Since dental caries or periodontitis, which exist independently of diabetes, can affect the composition of the oral microbiome [55,56], which in turn, can also affect the mucosal supernatant, and since systemic diseases other than diabetes can also affect the oral microbiome [57-59], the above inclusion criteria were established to exclude these effects. However, as a limitation, since diabetes can be correlated with oral disease [60,61] as well as other systemic diseases, future studies also need to consider subjects with oral and systemic diseases related to diabetes.
Some studies have suggested that gender has an effect on microbiome composition [62], while others have not [63,64]. Due to the nature of this hospital, only a limited number of female were enrolled initially (two), and therefore, the gender distribution was not even.

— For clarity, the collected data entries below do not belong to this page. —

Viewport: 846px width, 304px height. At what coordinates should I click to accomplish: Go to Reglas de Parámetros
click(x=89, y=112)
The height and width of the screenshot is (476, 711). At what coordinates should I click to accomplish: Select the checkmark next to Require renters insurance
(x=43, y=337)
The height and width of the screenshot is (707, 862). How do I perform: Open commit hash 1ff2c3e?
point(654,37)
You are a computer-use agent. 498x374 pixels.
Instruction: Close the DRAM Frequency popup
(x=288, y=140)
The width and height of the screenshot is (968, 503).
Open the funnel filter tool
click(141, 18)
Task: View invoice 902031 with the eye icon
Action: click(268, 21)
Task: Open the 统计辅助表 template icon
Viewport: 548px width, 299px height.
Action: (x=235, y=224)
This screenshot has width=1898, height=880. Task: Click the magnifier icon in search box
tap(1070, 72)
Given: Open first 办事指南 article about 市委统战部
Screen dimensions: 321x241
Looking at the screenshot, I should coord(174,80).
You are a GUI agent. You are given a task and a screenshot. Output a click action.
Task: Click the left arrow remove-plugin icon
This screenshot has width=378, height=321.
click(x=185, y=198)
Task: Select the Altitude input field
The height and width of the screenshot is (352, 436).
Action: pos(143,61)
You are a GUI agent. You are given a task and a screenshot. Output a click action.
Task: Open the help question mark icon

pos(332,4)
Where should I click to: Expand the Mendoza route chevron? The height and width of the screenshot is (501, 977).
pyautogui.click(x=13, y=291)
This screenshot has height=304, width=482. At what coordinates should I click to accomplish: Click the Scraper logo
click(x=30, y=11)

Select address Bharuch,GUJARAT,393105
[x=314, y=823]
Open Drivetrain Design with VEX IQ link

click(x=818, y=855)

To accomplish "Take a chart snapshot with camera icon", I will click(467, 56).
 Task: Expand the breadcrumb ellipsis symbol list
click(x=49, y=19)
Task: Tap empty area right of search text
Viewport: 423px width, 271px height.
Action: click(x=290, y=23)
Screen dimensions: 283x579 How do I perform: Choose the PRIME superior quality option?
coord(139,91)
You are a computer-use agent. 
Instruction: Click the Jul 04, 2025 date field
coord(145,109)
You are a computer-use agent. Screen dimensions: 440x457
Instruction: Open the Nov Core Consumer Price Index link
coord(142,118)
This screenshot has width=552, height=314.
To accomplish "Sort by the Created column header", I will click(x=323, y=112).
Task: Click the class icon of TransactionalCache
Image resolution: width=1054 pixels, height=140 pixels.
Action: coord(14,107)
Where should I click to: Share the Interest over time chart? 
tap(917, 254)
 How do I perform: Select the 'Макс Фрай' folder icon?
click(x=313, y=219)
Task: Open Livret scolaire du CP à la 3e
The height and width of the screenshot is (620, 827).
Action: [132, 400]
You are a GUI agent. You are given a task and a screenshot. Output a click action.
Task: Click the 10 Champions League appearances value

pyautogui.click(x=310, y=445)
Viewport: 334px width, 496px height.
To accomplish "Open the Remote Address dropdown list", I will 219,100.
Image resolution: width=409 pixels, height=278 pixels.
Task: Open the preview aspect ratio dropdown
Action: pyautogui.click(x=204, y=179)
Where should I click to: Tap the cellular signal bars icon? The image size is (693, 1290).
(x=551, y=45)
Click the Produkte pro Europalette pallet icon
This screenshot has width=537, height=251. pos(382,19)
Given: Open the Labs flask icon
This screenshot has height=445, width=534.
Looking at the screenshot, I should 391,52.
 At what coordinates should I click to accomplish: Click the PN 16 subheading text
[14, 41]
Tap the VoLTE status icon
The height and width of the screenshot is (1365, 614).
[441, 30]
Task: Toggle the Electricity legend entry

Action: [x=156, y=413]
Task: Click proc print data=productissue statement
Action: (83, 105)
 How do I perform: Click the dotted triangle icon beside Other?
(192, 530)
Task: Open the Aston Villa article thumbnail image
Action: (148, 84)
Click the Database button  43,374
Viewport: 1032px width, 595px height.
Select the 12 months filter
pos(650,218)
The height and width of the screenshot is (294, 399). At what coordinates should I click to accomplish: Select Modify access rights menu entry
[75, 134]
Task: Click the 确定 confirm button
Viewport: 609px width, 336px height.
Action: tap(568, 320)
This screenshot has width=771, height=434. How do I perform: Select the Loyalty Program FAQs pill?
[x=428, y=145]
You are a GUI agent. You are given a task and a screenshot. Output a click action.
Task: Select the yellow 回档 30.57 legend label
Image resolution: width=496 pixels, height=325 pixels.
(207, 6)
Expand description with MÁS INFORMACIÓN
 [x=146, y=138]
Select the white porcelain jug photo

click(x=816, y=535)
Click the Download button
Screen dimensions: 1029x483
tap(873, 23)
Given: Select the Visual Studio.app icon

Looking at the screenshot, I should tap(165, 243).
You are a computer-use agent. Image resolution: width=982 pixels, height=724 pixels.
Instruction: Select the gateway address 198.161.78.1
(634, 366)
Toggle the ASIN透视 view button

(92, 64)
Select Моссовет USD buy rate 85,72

In order to eliminate the slight bias that may occur due to this gender imbalance, only data that were derived from male patients were used for the statistical analysis. However, it should be noted that although the inclusion of the data from the two females did not affect the statistical results, the effect of differences in subject gender distribution should be evaluated in future studies.
In addition, this study was conducted on crestal mucosa obtained during implant-uncovering surgery. However, a previous study has reported that the bacterial composition can be affected by the position of the tooth or the tooth surface from which the sample was taken [65]. Unlike the case for previous studies, our study is different because it targeted the oral mucosa, but the limitation of this study is that the microbiome composition may be affected depending on the sampling site.
Although the amplicon sequence of the 16S rRNA gene could capture widespread changes in community diversity, it has low sensitivity and limited resolution. Therefore, future studies seems necessary to use a device of whole-community shotgun metagenome with several advantages [66,67].
Moreover, this study attempted to analyze the oral mucosal microbiome, but the existence of saliva on the upper surface of the collected tissue was not considered. Since saliva present on the oral mucosal tissue surface can affect the microbiome composition of the sample, a step that includes its removal from the sample before analysis should be conducted in future studies.
To the best of our knowledge, this is the first preliminary study to analyze the correlation between the oral mucosal microbiome and DM using 16S rRNA gene amplicon sequencing. Previous studies that have explored the interaction between the oral environment and the microbiome have been limited to only a few species [66]. Our result can serve as a basis for future studies investigating the relationship between systemic diseases and the oral cavity. Additionally, to achieve optimum results, microbiome-related studies should be compared and analyzed with studies selecting for dental plaque and saliva samples.
This research was funded by VHS Medical Center Research Grant, Republic of Korea, grant number VHSMC18030.
The authors declare that they have no competing interests.